— Okunacak metin —
Esselame Sınır Kapısı yanında kurulan çadırlarda barınan çoğunluğunu kadın ve çocukların oluşturduğu Suriyeliler, sivil toplum kuruluşları ve hayırseverlerin sağladığı yardımlarla yaşamlarını sürdürmeye çalışıyor.
Ülkelerindeki iç savaşın ardından başta Halep olmak üzere değişik kentlerden gelen Suriyeliler, sınırın hemen ötesinde kurulan çadırlarda zor koşullarda yaşıyor. Olumsuz hava koşulları yaşam şartlarını daha da ağırlaşırken, sınır ötesindeki Suriyelilere en büyük desteği Türkiye'deki sivil toplum kuruluşları ve hayırseverler veriyor.

Halep'in Azez şehri Esselame Sınır Kapısı yanına İHH İnsani Yardım Vakfınca 1,5 yıl önce oluşturulan çadırlarda çoğunluğu kadın ve çocuk yaklaşık 7 bin 500 kişi barınıyor.

Vakıf, havaların soğumasıyla zor günler geçiren Suriyelilere, sivil toplum kuruluşları ve hayırseverlerin desteğiyle günde iki öğün yemek veriyor. İHH personeli, ilk etapta günlük üretilen ekmekleri kasalara yerleştirerek kamyonlarla çadırlarda kalan Suriyelilere ulaştırıyor. Belirlenen merkezlere indirilen ekmeklerden temin eden Suriyeliler, daha sonra merkez mutfağa gelerek hazırlanan yemekleri getirdikleri kaplarla alıyorlar. Çadırlarda barınan Suriyelilere, yemeğin yanı sıra belirli periyotlarla ihtiyaca göre giyecek yardımı da yapılıyor.

İHH Esselame Sınır Kapısı sorumlusu Serkan Öktem, yaptığı açıklamada, kampta oluşturdukları mutfakla Suriyelilerin ihtiyacını karşılamaya çalıştıklarını söyledi.

— Veri içeriği —

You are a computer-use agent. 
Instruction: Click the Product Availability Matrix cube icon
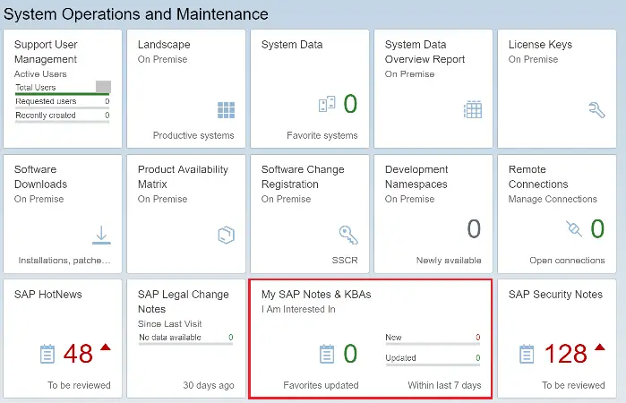226,235
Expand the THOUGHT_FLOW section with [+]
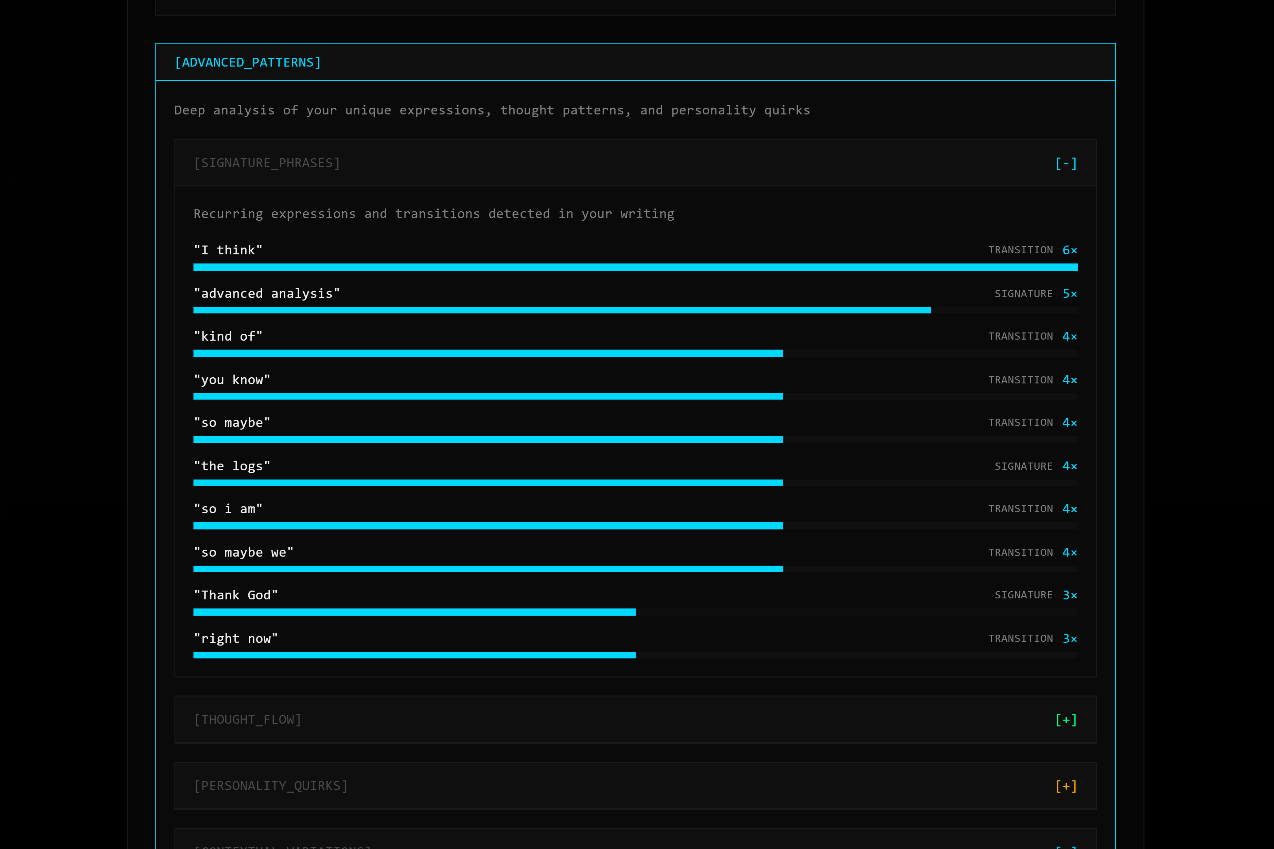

— Görev açıklaması —
Esselame Sınır Kapısı'ndaki çadırları anlatan metne göre aşağıdaki soruları yanıtlayın:
1. Çadırlarda yaklaşık kaç kişi barınıyor?
2. Vakıf, çadırlardaki Suriyelilere günde kaç öğün yemek veriyor?
3. İHH Esselame Sınır Kapısı sorumlusunun adı nedir?

— Görevin sonucu —
1. Çoğunluğu kadın ve çocuk olmak üzere yaklaşık 7 bin 500 kişi.
2. Günde iki öğün.
3. Serkan Öktem.